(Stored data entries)
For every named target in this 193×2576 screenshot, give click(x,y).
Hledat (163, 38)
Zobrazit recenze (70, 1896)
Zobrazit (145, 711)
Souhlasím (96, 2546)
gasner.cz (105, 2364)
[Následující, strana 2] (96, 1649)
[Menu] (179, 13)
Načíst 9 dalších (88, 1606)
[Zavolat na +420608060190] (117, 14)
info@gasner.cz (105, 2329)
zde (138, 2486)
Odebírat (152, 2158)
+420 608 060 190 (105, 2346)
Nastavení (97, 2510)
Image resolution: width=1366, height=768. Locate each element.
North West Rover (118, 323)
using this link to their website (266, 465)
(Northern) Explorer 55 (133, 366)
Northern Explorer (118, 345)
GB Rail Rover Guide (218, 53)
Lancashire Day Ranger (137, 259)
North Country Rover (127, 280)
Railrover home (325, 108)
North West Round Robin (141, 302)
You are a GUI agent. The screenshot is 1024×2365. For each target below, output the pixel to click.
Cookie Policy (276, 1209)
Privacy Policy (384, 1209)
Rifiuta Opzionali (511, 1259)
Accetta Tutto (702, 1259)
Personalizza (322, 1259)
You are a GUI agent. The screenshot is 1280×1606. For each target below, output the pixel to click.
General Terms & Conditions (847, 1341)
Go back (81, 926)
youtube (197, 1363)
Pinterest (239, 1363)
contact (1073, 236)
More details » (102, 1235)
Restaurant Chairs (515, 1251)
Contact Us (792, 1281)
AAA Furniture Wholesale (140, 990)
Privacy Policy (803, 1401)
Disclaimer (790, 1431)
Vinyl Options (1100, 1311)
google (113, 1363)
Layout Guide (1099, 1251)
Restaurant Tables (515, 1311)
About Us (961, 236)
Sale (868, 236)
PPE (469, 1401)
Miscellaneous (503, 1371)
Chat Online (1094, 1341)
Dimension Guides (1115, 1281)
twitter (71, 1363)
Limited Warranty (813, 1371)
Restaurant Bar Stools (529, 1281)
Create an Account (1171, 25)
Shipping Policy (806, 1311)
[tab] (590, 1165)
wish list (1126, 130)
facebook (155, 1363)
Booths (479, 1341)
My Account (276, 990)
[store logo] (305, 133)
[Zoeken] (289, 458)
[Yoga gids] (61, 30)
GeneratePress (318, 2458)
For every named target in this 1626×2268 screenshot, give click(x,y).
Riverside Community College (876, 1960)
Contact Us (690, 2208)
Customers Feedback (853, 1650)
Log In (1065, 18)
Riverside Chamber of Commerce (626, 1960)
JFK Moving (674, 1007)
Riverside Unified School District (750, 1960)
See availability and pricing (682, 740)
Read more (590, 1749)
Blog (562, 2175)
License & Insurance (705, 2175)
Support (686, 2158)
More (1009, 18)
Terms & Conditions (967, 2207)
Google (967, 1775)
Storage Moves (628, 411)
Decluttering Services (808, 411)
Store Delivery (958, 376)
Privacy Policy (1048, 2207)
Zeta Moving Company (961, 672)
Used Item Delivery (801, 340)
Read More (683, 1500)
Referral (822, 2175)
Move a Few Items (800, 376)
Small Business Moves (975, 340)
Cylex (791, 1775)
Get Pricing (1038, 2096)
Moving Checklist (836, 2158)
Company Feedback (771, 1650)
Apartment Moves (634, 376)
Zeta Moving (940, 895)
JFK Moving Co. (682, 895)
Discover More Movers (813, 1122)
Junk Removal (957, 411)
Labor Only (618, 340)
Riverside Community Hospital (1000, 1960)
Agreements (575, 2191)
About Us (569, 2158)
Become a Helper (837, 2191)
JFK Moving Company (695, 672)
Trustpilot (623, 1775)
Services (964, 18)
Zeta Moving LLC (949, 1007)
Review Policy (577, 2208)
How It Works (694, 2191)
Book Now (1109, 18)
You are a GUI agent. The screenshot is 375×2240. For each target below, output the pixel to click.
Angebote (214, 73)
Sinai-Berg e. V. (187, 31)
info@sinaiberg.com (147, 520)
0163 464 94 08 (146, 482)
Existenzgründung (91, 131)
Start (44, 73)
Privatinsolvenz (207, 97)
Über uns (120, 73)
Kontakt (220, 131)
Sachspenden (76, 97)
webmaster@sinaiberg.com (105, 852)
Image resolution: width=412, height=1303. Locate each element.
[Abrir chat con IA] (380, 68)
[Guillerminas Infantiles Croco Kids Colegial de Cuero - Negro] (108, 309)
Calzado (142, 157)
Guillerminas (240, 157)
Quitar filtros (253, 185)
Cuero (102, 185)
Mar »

◆ **WHAT IS EXPECTED**
Look above for the line with "For every named target in this 1626×2268" and the line with "Move a Few Items (800, 376)"; transcribe both and all lines in between, exactly, and nothing else.

◆ **ANSWER SECTION**
For every named target in this 1626×2268 screenshot, give click(x,y).
Riverside Community College (876, 1960)
Contact Us (690, 2208)
Customers Feedback (853, 1650)
Log In (1065, 18)
Riverside Chamber of Commerce (626, 1960)
JFK Moving (674, 1007)
Riverside Unified School District (750, 1960)
See availability and pricing (682, 740)
Read more (590, 1749)
Blog (562, 2175)
License & Insurance (705, 2175)
Support (686, 2158)
More (1009, 18)
Terms & Conditions (967, 2207)
Google (967, 1775)
Storage Moves (628, 411)
Decluttering Services (808, 411)
Store Delivery (958, 376)
Privacy Policy (1048, 2207)
Zeta Moving Company (961, 672)
Used Item Delivery (801, 340)
Read More (683, 1500)
Referral (822, 2175)
Move a Few Items (800, 376)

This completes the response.